Maryland Republicans may give Romney a boost

April 2, 2012

By , Washington Post

Republicans in Maryland have been ruled by Democrats for almost two centuries. They have been divided into gerrymandered districts that dilute their ability to elect members to Congress. And their disorganized ranks have left the party’s most extreme members with an outsized voice in state politics.

But on Tuesday, the often overlooked and bulging moderate middle of the Maryland GOPwill be relevant — at least for a day. In the state’s first competitive presidential primary in a generation, polls and interviews suggest an overwhelming number of Republicans will vote for Mitt Romney.

They won’t be voting for the Romney they’ve seen tacking increasingly to the right to secure the party’s nomination. They say they’ll be voting for the Romney they see as a fiscal conservative — but someone who is also capable of compromise and nuanced positions and could beat President Obama: The post-Etch a Sketch Romney they suspect still exists under a hardened coat of party rhetoric.
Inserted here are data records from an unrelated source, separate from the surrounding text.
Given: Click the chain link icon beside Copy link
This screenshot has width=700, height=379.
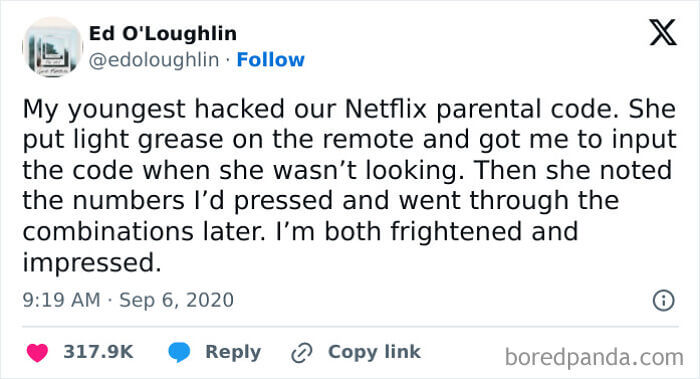Looking at the screenshot, I should pyautogui.click(x=302, y=353).
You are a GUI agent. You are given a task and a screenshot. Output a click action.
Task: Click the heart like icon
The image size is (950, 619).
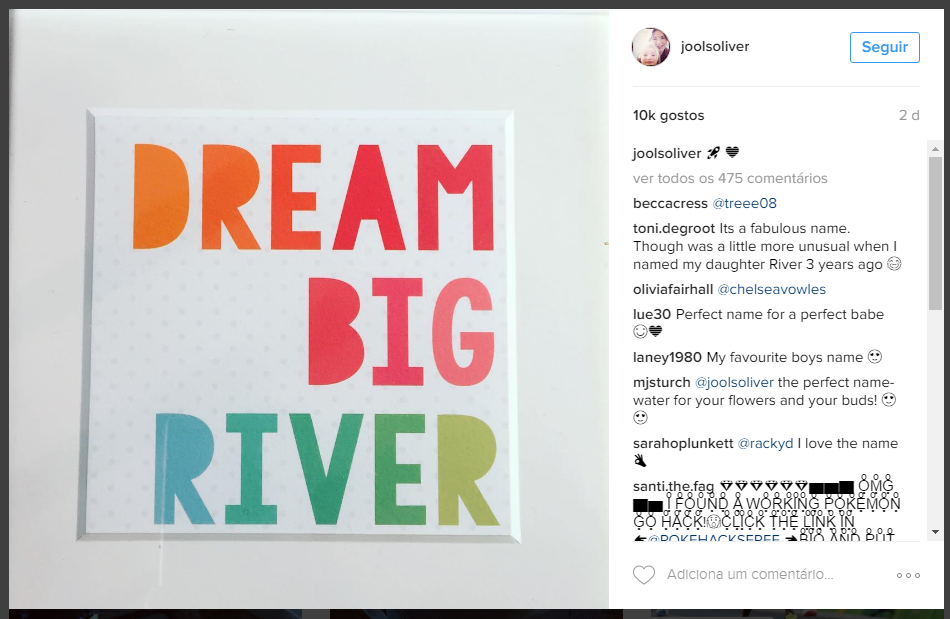[643, 574]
“There are more of us in this state than in others, I think, that are fiscally conservative and socially libertarian,” said state Sen. Allan H. Kittleman. The Howard County Republican, who backs Romney, was forced to step down as Senate minority leader after he introduced a bill last year allowing civil unions for Maryland gay couples. “Many Republicans here are concerned about some of the stands that senator [Rick] Santorum has taken or been advocating for . . .focusing more on social issues than economic ones.”

Social issues are not the central worry of the businesspeople, military veterans, contractors and like-minded government workers who make up the majority of Republicans in Washington’s Maryland suburbs.

They worry first about federal spending and debt, pruning government programs without choking off their livelihoods or the region’s economy. Many say they also are looking for a conservative who could break the gridlock in Washington.

For that, Romney holds another appeal. Having been elected to the top job in Massachusetts, a state only a shade bluer than their own, Romney is a lot like the guy Maryland Republicans were last able to elect to statewide office, former governor Robert L. Ehr­lich Jr.